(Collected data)
——————————

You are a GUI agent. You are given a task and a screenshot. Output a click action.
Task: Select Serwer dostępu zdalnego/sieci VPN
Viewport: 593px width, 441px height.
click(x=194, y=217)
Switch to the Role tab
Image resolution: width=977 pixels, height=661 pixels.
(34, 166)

——————————

§ **What you will do**: Reproduce the data in its entirety, matching each character.

§ **Answer to this exercise**:
You are a GUI agent. You are given a task and a screenshot. Output a click action.
Task: Select Serwer dostępu zdalnego/sieci VPN
Viewport: 593px width, 441px height.
click(x=194, y=217)
Switch to the Role tab
Image resolution: width=977 pixels, height=661 pixels.
(34, 166)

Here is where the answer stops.